■ Dataset items:
* * *

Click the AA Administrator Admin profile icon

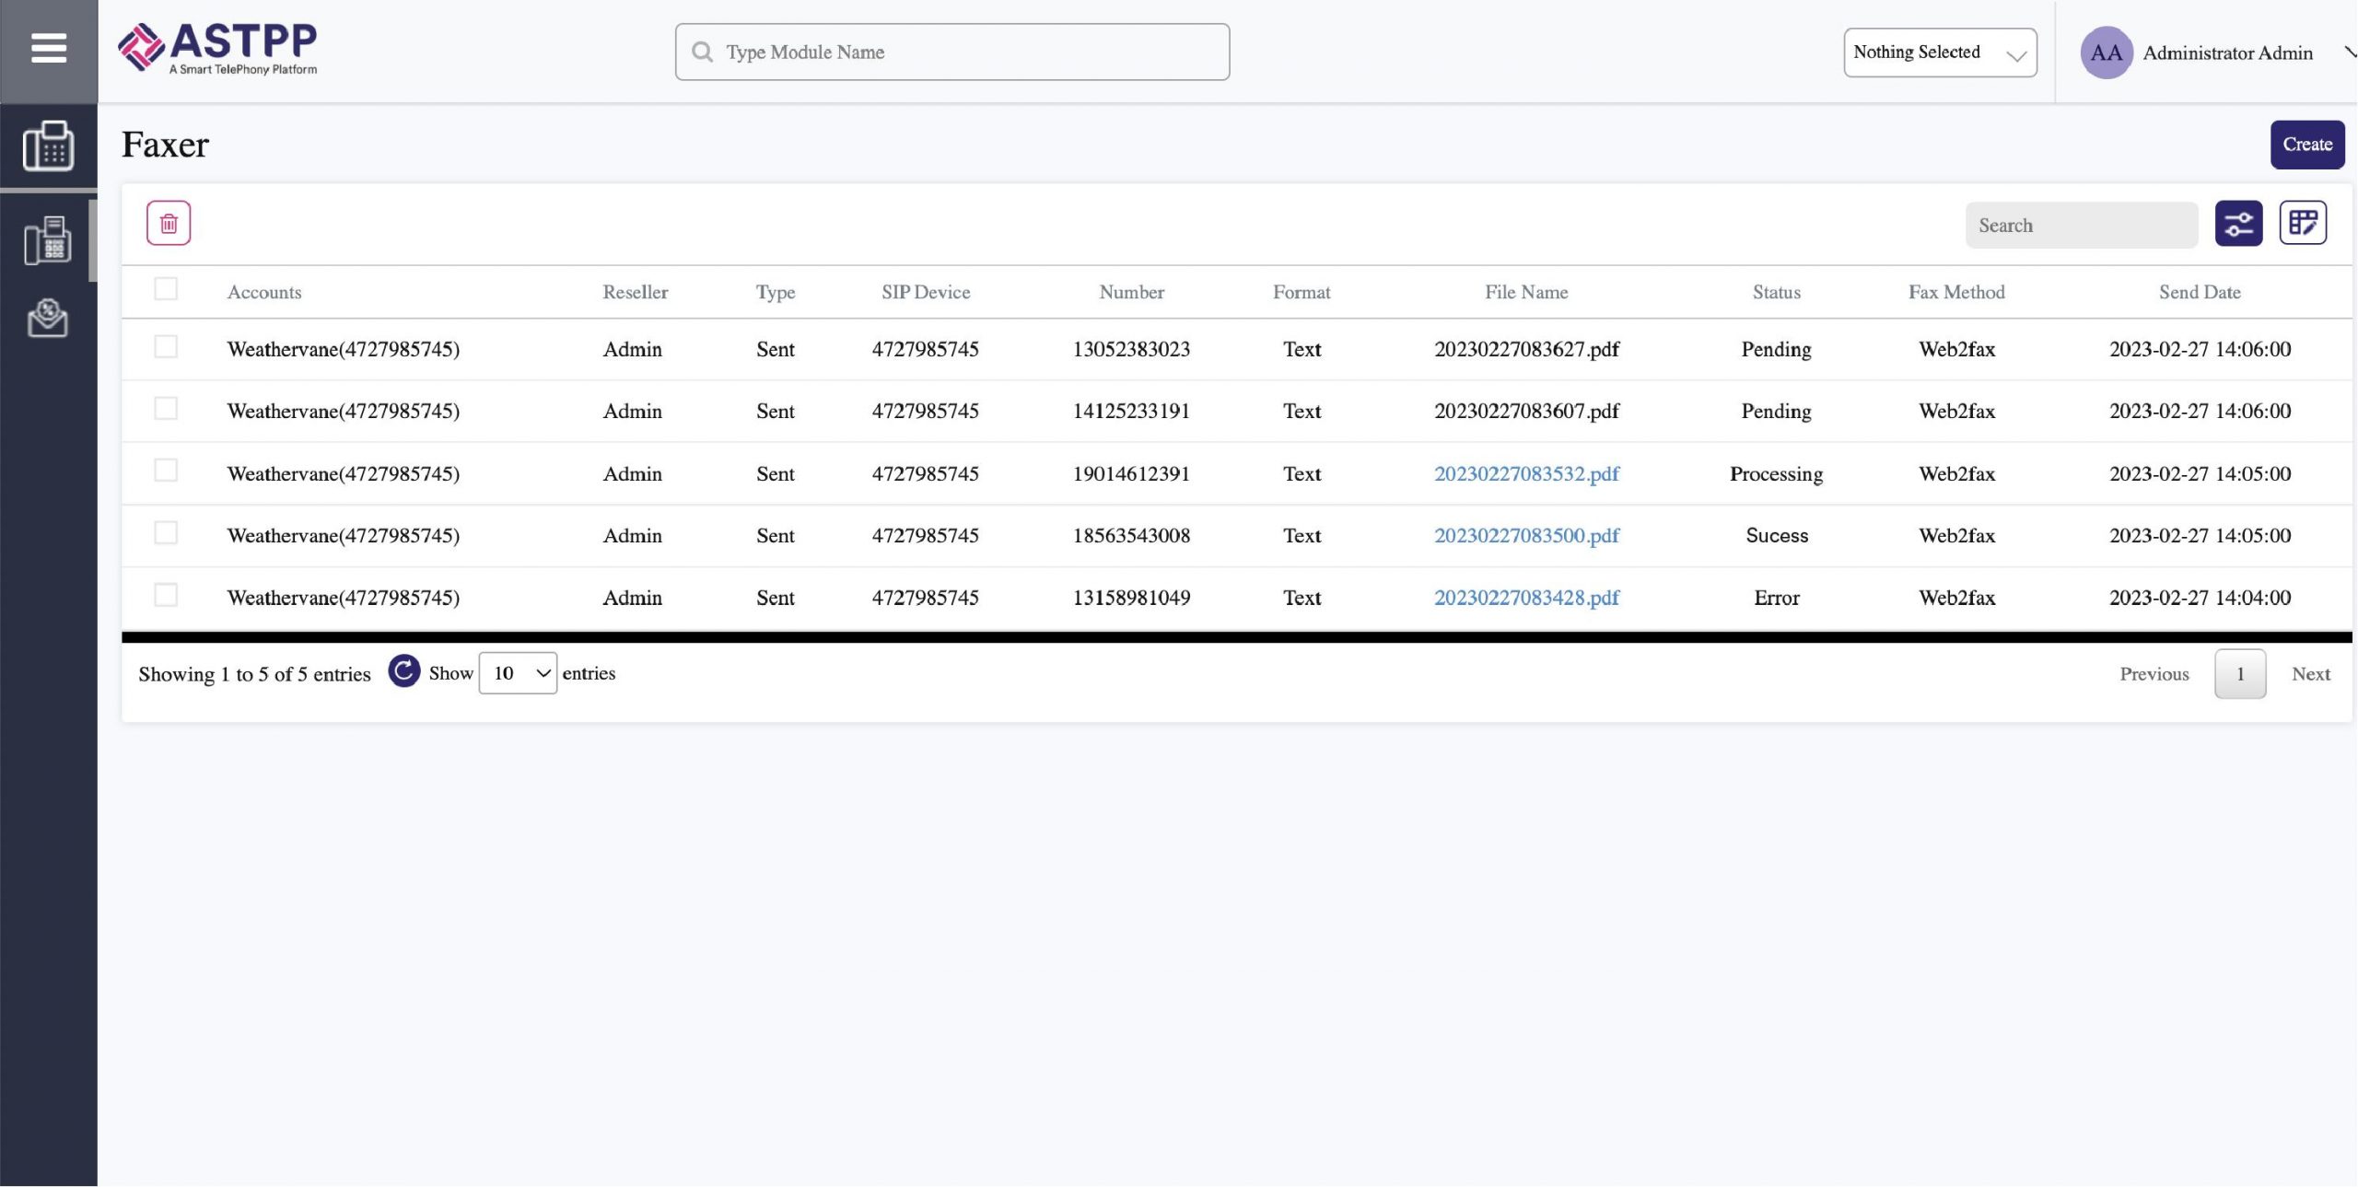pos(2106,52)
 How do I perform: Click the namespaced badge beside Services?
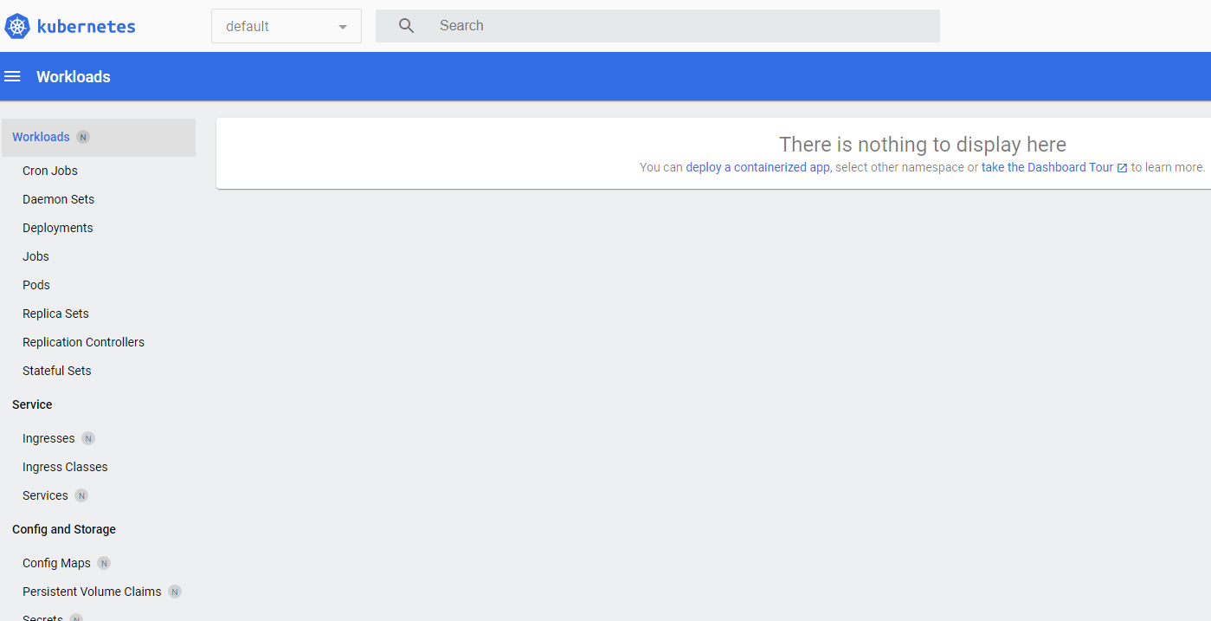coord(81,495)
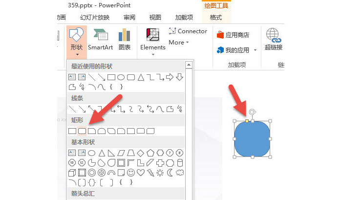Click the cloud shape icon
This screenshot has width=342, height=200.
180,173
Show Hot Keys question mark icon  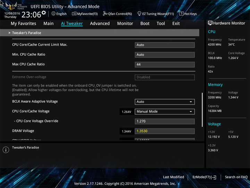pyautogui.click(x=181, y=14)
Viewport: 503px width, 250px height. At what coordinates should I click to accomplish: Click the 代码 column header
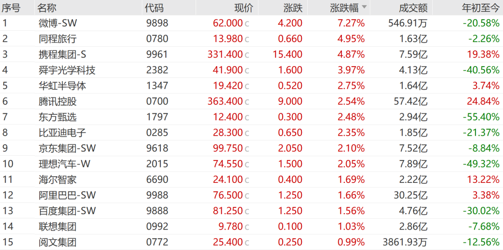click(x=154, y=7)
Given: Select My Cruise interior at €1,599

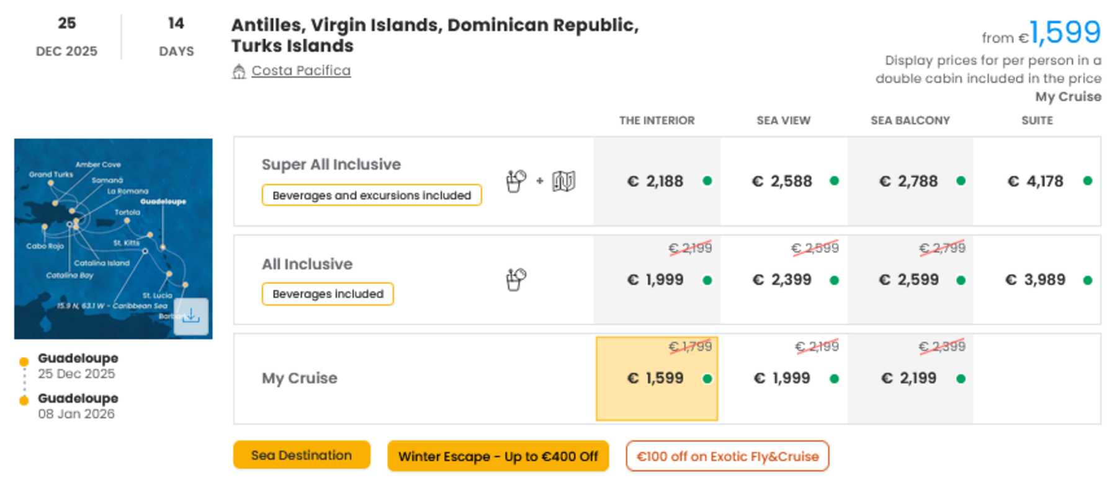Looking at the screenshot, I should [657, 379].
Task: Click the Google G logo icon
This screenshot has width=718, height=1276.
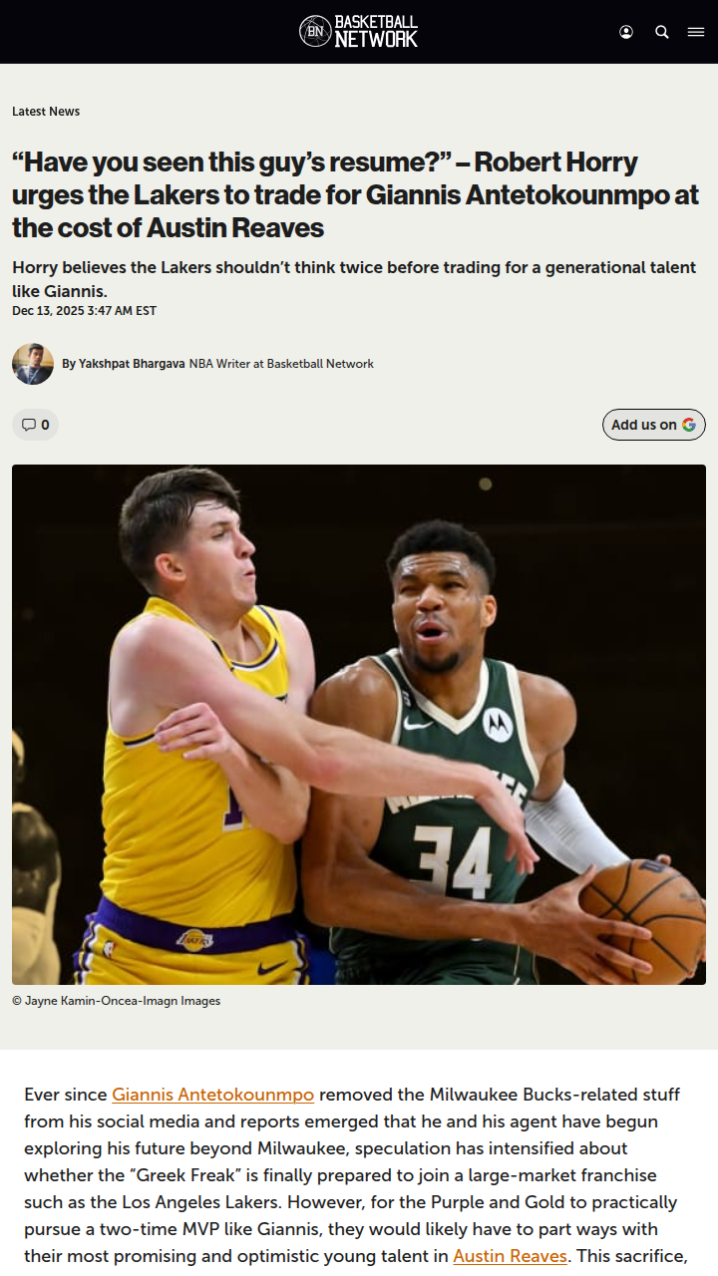Action: [x=689, y=425]
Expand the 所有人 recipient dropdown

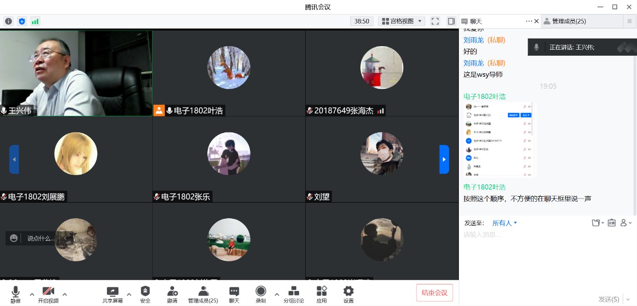(504, 223)
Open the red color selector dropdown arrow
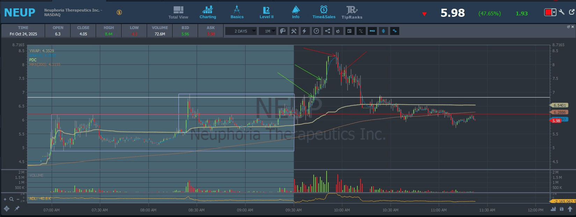Screen dimensions: 576x217 554,12
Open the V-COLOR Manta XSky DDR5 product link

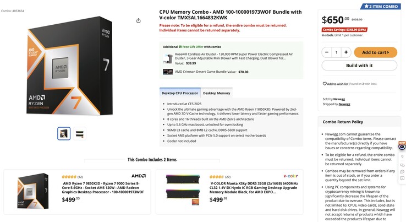point(254,188)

* * *

■ Stated problem: Pull out every line of the data above that contains the string "width".

■ Solution:
This screenshot has width=342, height=200.
Viewport: 503px width, 250px height. At what coordinates should I click to accomplish: Click the 代码 column header
This screenshot has width=718, height=1276.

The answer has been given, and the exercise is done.